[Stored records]

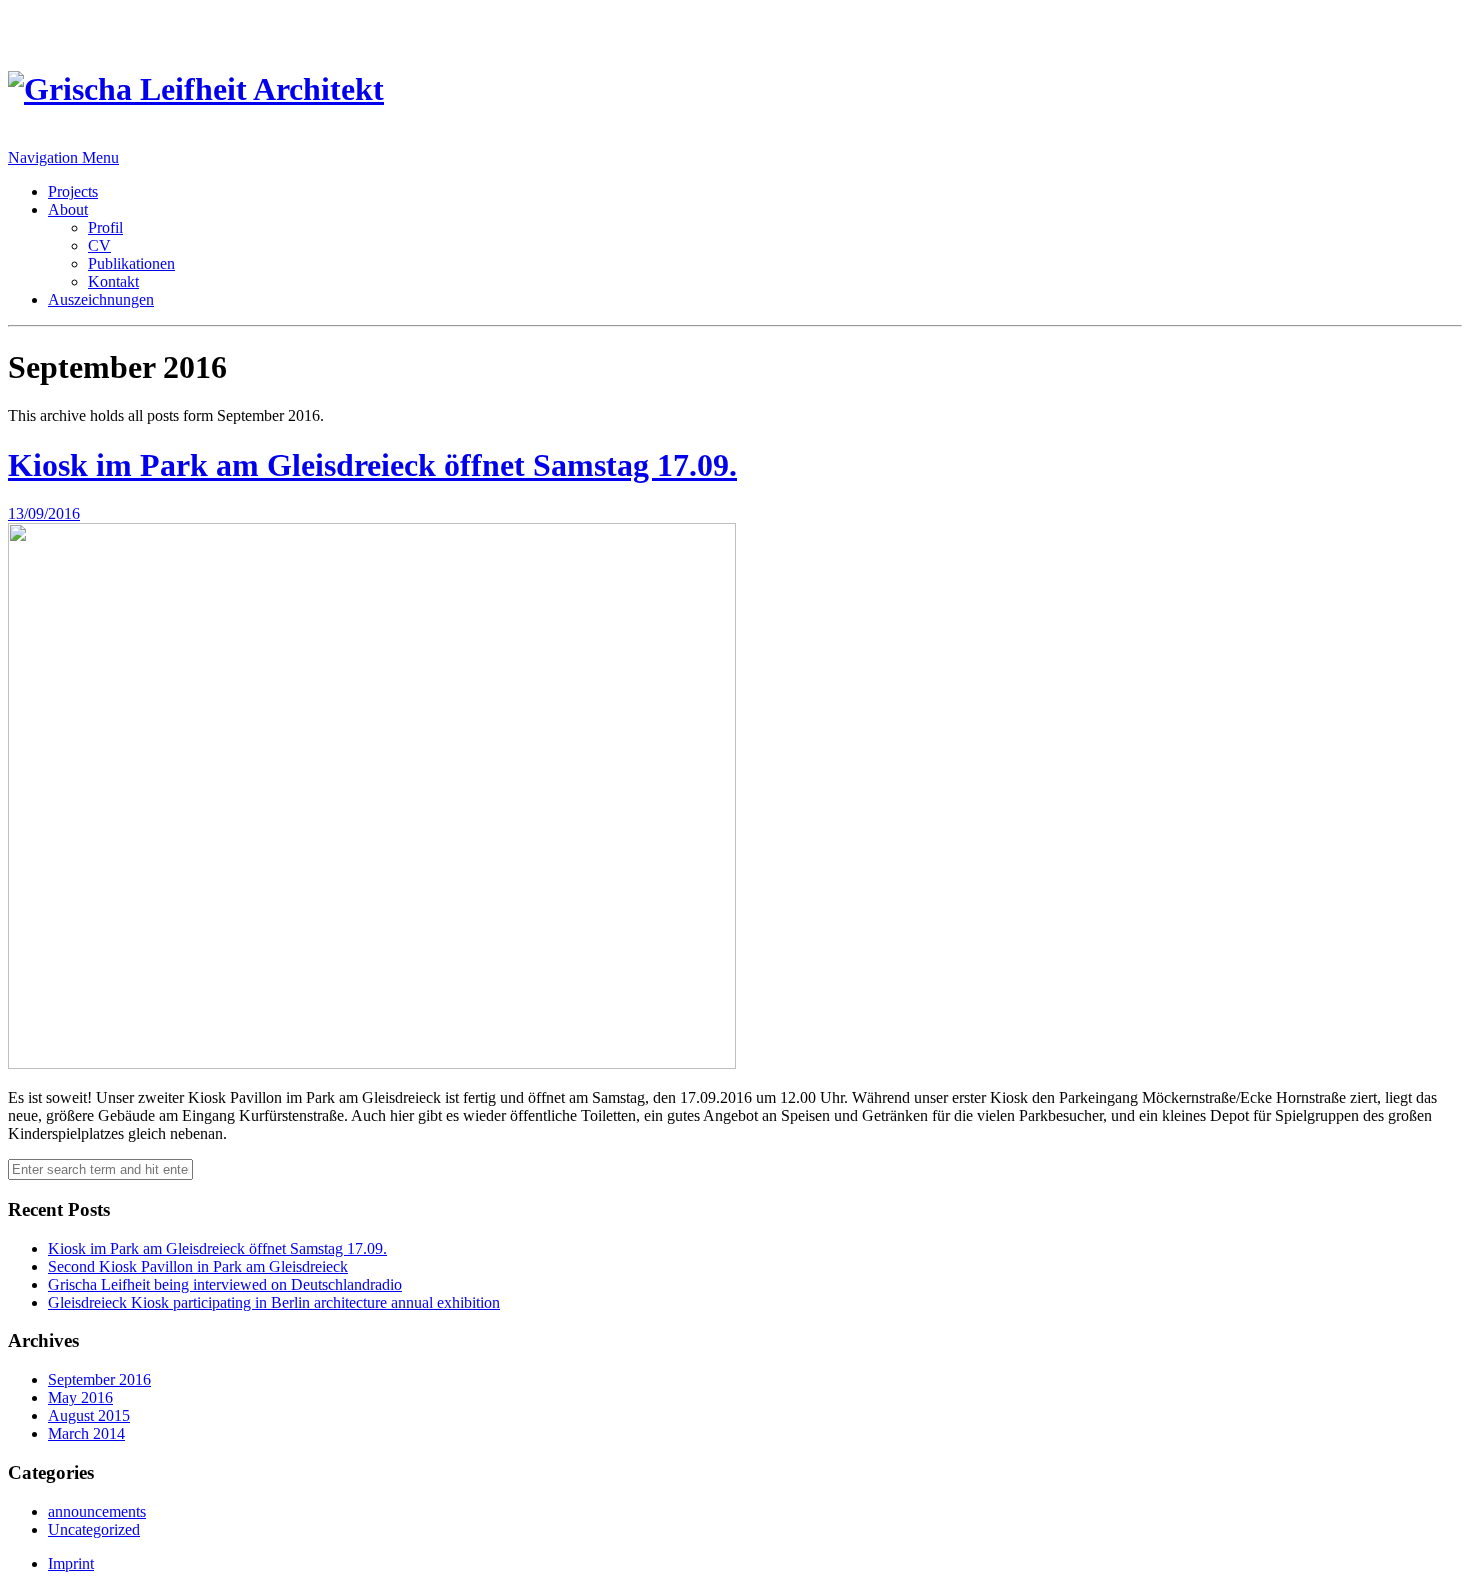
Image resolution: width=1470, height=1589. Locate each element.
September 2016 (99, 1379)
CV (99, 245)
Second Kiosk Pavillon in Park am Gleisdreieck (198, 1266)
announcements (97, 1511)
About (68, 209)
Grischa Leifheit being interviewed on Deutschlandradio (225, 1284)
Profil (105, 227)
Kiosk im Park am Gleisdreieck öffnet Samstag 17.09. (372, 465)
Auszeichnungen (101, 299)
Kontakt (113, 281)
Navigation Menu (63, 157)
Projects (73, 191)
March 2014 (86, 1433)
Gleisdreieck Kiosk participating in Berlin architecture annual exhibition (274, 1302)
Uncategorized (94, 1529)
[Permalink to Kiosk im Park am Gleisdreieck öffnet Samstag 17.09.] (372, 1063)
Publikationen (131, 263)
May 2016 (80, 1397)
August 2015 (89, 1415)
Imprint (71, 1563)
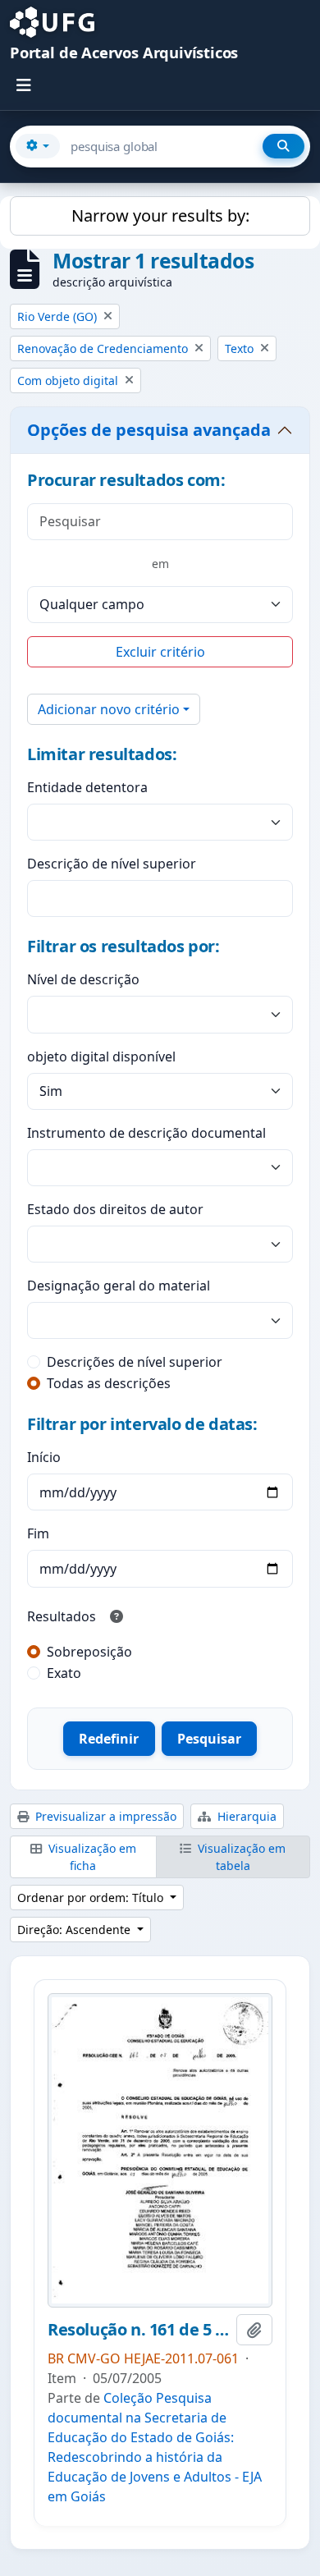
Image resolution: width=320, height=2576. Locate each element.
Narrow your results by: (160, 215)
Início (44, 1457)
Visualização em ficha (90, 1856)
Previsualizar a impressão (104, 1816)
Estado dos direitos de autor (115, 1209)
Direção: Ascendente (75, 1929)
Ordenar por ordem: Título (92, 1897)
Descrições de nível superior (134, 1362)
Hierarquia (245, 1816)
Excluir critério (160, 652)
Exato (64, 1673)
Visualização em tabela (240, 1856)
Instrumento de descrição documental (146, 1133)
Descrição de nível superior (111, 864)
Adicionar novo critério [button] (109, 709)
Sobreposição (89, 1652)
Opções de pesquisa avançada (149, 430)
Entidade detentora (87, 787)
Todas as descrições (109, 1383)
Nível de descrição (83, 979)
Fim (38, 1533)
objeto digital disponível (101, 1056)
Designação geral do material (118, 1286)
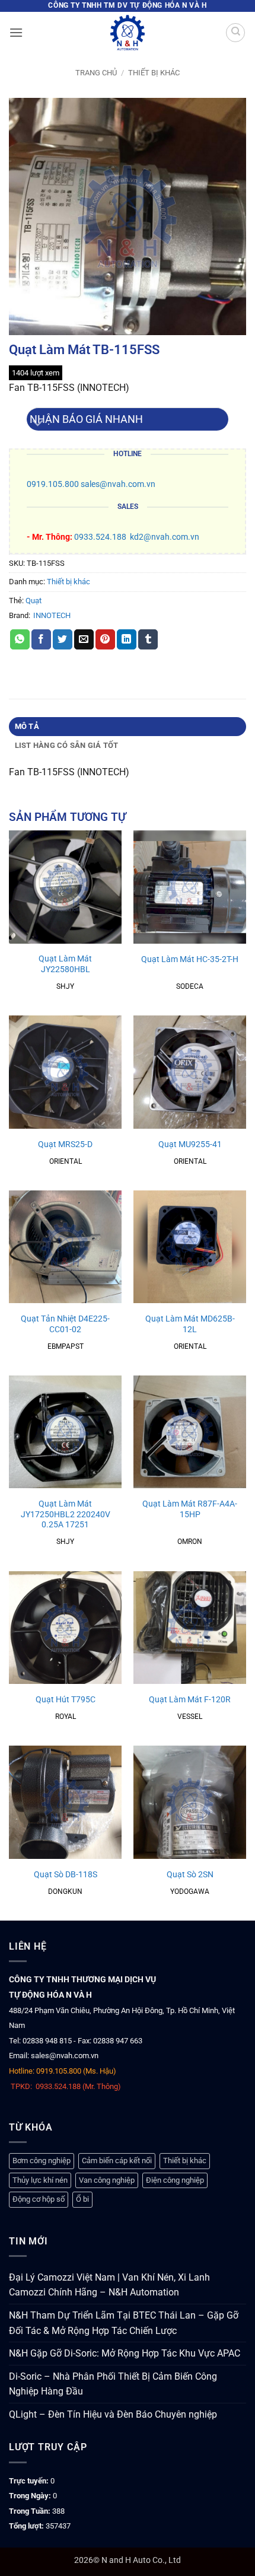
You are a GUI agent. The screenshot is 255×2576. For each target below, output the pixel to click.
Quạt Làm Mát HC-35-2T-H (189, 959)
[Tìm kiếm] (235, 32)
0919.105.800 (53, 484)
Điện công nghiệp (175, 2180)
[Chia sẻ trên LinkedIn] (126, 639)
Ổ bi (82, 2199)
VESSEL (189, 1716)
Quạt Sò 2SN (190, 1874)
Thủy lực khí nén (40, 2180)
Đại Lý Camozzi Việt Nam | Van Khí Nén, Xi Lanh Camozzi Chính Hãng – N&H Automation (109, 2285)
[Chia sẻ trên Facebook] (41, 639)
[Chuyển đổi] (38, 424)
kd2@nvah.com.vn (164, 537)
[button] (16, 32)
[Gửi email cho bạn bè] (84, 639)
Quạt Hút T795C (65, 1699)
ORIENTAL (65, 1161)
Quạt (34, 600)
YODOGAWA (189, 1891)
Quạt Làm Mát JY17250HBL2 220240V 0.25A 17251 (65, 1514)
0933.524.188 (100, 537)
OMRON (189, 1541)
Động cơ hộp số (38, 2199)
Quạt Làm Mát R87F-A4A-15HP (189, 1509)
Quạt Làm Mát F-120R (190, 1699)
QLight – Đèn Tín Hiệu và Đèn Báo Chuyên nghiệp (113, 2414)
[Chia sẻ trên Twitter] (62, 639)
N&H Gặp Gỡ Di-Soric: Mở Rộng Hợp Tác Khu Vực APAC (124, 2353)
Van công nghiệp (107, 2180)
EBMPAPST (65, 1346)
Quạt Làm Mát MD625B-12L (190, 1324)
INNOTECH (52, 615)
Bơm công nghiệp (41, 2160)
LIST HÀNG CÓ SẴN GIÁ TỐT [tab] (67, 745)
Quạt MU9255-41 (190, 1144)
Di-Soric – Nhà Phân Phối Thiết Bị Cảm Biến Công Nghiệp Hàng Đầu (113, 2384)
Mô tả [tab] (27, 726)
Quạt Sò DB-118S (65, 1874)
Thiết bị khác (154, 72)
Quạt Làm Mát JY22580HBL (65, 964)
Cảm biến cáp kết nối (117, 2160)
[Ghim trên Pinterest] (105, 639)
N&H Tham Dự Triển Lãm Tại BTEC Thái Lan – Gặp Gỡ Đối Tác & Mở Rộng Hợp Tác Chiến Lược (123, 2323)
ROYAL (65, 1716)
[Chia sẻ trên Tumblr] (148, 639)
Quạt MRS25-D (65, 1144)
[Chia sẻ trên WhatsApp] (20, 639)
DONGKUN (65, 1891)
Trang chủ (96, 72)
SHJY (65, 986)
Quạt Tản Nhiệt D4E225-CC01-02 (65, 1324)
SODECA (189, 986)
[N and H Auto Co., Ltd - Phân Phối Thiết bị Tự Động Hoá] (127, 32)
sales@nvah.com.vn (118, 484)
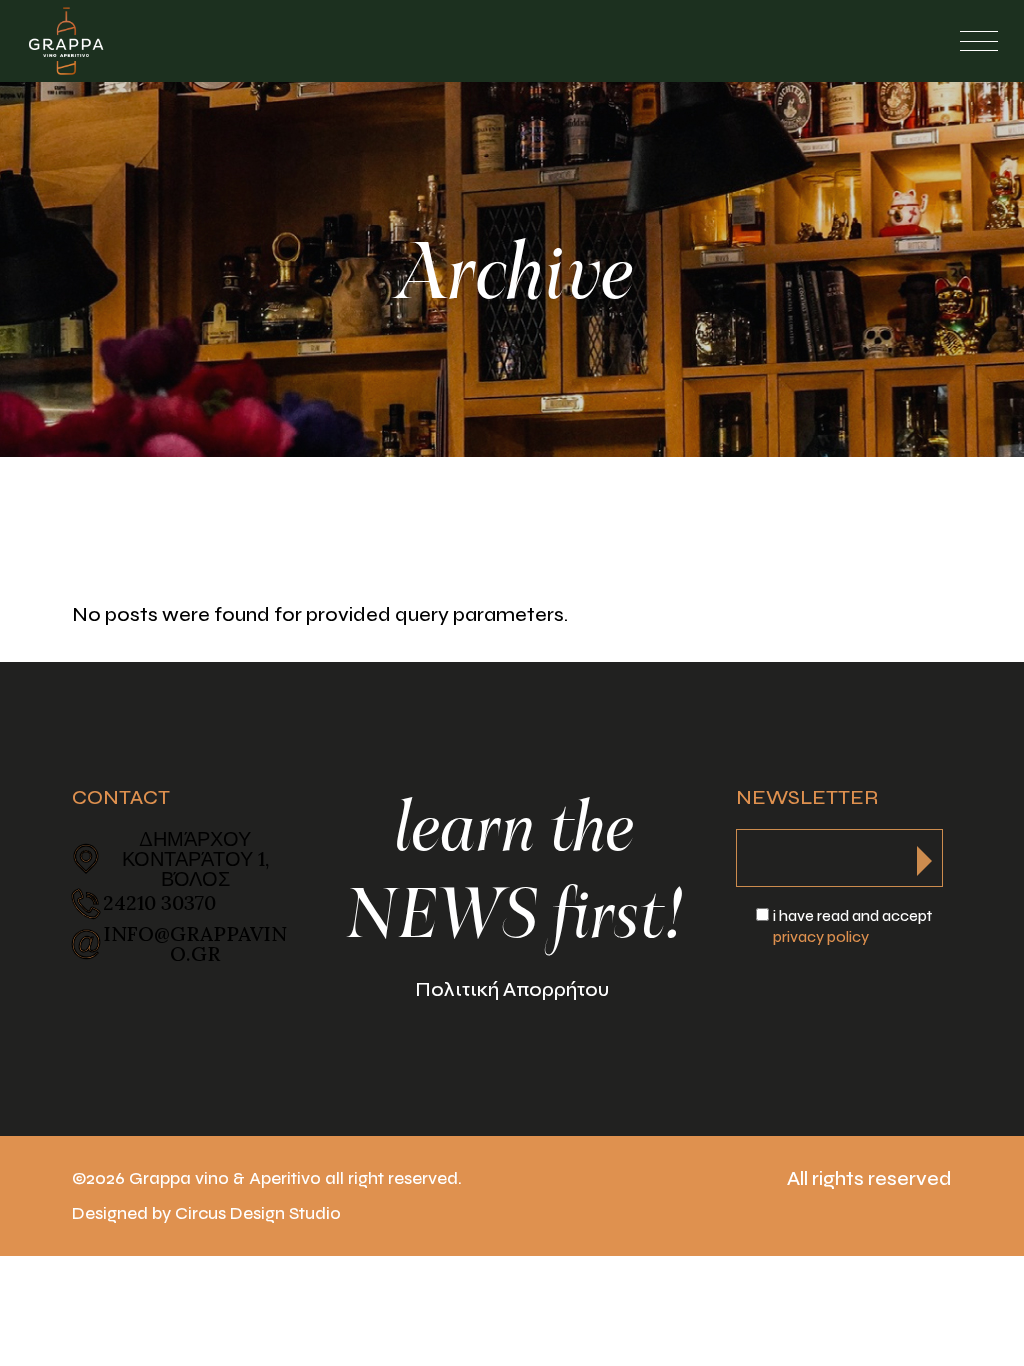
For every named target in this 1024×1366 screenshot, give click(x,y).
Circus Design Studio (258, 1213)
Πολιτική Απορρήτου (512, 989)
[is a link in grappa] (66, 41)
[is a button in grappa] (924, 855)
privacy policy (821, 937)
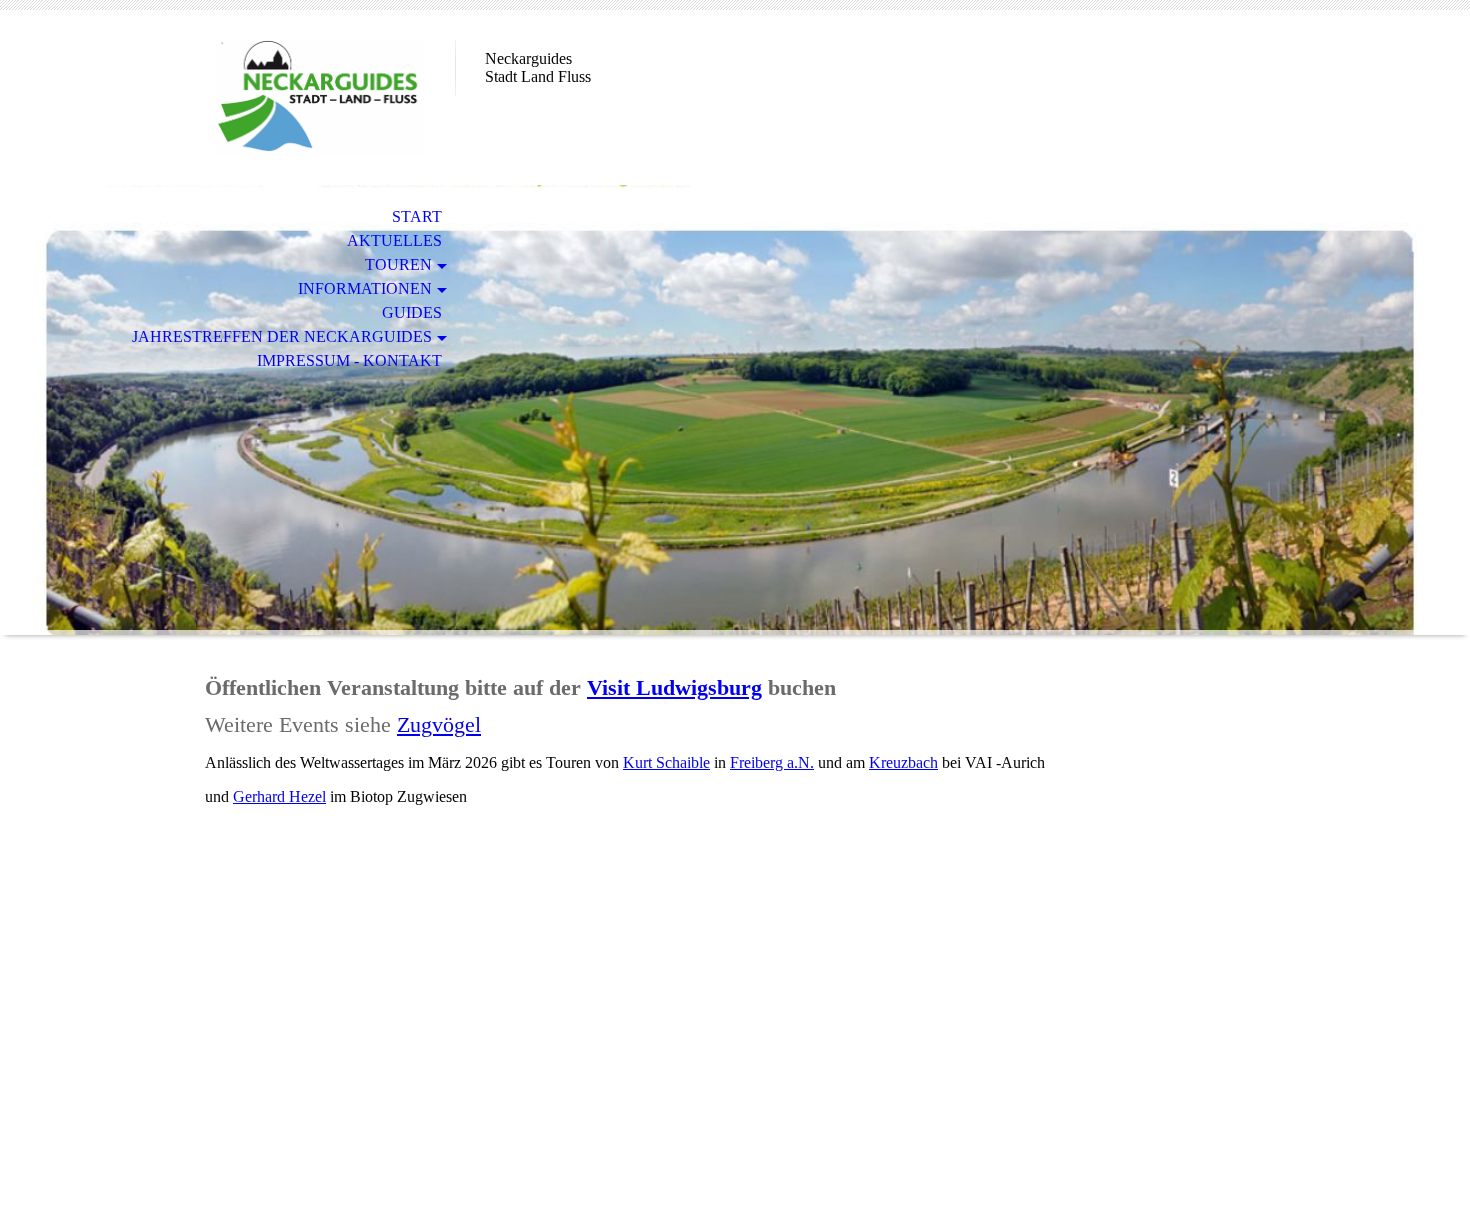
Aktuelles (394, 240)
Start (417, 216)
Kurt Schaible (666, 762)
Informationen (365, 288)
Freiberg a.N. (772, 762)
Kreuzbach (903, 762)
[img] (320, 97)
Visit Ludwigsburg (674, 687)
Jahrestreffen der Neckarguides (282, 336)
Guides (412, 312)
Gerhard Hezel (279, 796)
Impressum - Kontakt (349, 360)
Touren (398, 264)
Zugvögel (439, 724)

--- TASK DESCRIPTION ---
A verbatim copy of all the records, minus the pictures, is the expected answer.

--- RESULT OF THIS EXERCISE ---
Image resolution: width=1470, height=1589. Locate each element.
September 2016 (99, 1379)
CV (99, 245)
Second Kiosk Pavillon in Park am Gleisdreieck (198, 1266)
announcements (97, 1511)
About (68, 209)
Grischa Leifheit being interviewed on Deutschlandradio (225, 1284)
Profil (105, 227)
Kiosk im Park am Gleisdreieck öffnet Samstag 17.09. (372, 465)
Auszeichnungen (101, 299)
Kontakt (113, 281)
Navigation Menu (63, 157)
Projects (73, 191)
March 2014 (86, 1433)
Gleisdreieck Kiosk participating in Berlin architecture annual exhibition (274, 1302)
Uncategorized (94, 1529)
[Permalink to Kiosk im Park am Gleisdreieck öffnet Samstag 17.09.] (372, 1063)
Publikationen (131, 263)
May 2016 (80, 1397)
August 2015 (89, 1415)
Imprint (71, 1563)
Image resolution: width=320, height=2576. Locate each element.
Narrow your results by: (160, 215)
Início (44, 1457)
Visualização em ficha (90, 1856)
Previsualizar a impressão (104, 1816)
Estado dos direitos de autor (115, 1209)
Direção: Ascendente (75, 1929)
Ordenar por ordem: Título (92, 1897)
Descrições de nível superior (134, 1362)
Hierarquia (245, 1816)
Excluir critério (160, 652)
Exato (64, 1673)
Visualização em tabela (240, 1856)
Instrumento de descrição documental (146, 1133)
Descrição de nível superior (111, 864)
Adicionar novo critério [button] (109, 709)
Sobreposição (89, 1652)
Opções de pesquisa avançada (149, 430)
Entidade detentora (87, 787)
Todas as descrições (109, 1383)
Nível de descrição (83, 979)
Fim (38, 1533)
objeto digital disponível (101, 1056)
Designação geral do material (118, 1286)
You are a GUI agent. The screenshot is 255×2576. For each target below, output the pixel to click.
Quạt Làm Mát HC-35-2T-H (189, 959)
[Tìm kiếm] (235, 32)
0919.105.800 (53, 484)
Điện công nghiệp (175, 2180)
[Chia sẻ trên LinkedIn] (126, 639)
Ổ bi (82, 2199)
VESSEL (189, 1716)
Quạt Sò 2SN (190, 1874)
Thủy lực khí nén (40, 2180)
Đại Lý Camozzi Việt Nam | Van Khí Nén, Xi Lanh Camozzi Chính Hãng – N&H Automation (109, 2285)
[Chia sẻ trên Facebook] (41, 639)
[Chuyển đổi] (38, 424)
kd2@nvah.com.vn (164, 537)
[button] (16, 32)
[Gửi email cho bạn bè] (84, 639)
Quạt Hút T795C (65, 1699)
ORIENTAL (65, 1161)
Quạt (34, 600)
YODOGAWA (189, 1891)
Quạt Làm Mát JY17250HBL2 220240V 0.25A 17251 (65, 1514)
0933.524.188 (100, 537)
OMRON (189, 1541)
Động cơ hộp số (38, 2199)
Quạt Làm Mát R87F-A4A-15HP (189, 1509)
Quạt Làm Mát F-120R (190, 1699)
QLight – Đèn Tín Hiệu và Đèn Báo Chuyên nghiệp (113, 2414)
[Chia sẻ trên Twitter] (62, 639)
N&H Gặp Gỡ Di-Soric: Mở Rộng Hợp Tác Khu Vực APAC (124, 2353)
Van công nghiệp (107, 2180)
EBMPAPST (65, 1346)
Quạt Làm Mát MD625B-12L (190, 1324)
INNOTECH (52, 615)
Bơm công nghiệp (41, 2160)
LIST HÀNG CÓ SẴN GIÁ TỐT [tab] (67, 745)
Quạt MU9255-41 (190, 1144)
Di-Soric – Nhà Phân Phối Thiết Bị Cảm Biến Công Nghiệp Hàng Đầu (113, 2384)
Mô tả [tab] (27, 726)
Quạt Sò DB-118S (65, 1874)
Thiết bị khác (154, 72)
Quạt Làm Mát JY22580HBL (65, 964)
Cảm biến cáp kết nối (117, 2160)
[Ghim trên Pinterest] (105, 639)
N&H Tham Dự Triển Lãm Tại BTEC Thái Lan – Gặp Gỡ Đối Tác & Mở Rộng Hợp Tác Chiến Lược (123, 2323)
ROYAL (65, 1716)
[Chia sẻ trên Tumblr] (148, 639)
Quạt MRS25-D (65, 1144)
[Chia sẻ trên WhatsApp] (20, 639)
DONGKUN (65, 1891)
Trang chủ (96, 72)
SHJY (65, 986)
Quạt Tản Nhiệt D4E225-CC01-02 (65, 1324)
SODECA (189, 986)
[N and H Auto Co., Ltd - Phân Phối Thiết bị Tự Động Hoá] (127, 32)
sales@nvah.com.vn (118, 484)
For every named target in this 1024×1366 screenshot, give click(x,y).
Circus Design Studio (258, 1213)
Πολιτική Απορρήτου (512, 989)
[is a link in grappa] (66, 41)
[is a button in grappa] (924, 855)
privacy policy (821, 937)
Aktuelles (394, 240)
Start (417, 216)
Kurt Schaible (666, 762)
Informationen (365, 288)
Freiberg a.N. (772, 762)
Kreuzbach (903, 762)
[img] (320, 97)
Visit Ludwigsburg (674, 687)
Jahrestreffen der Neckarguides (282, 336)
Guides (412, 312)
Gerhard Hezel (279, 796)
Impressum - Kontakt (349, 360)
Touren (398, 264)
Zugvögel (439, 724)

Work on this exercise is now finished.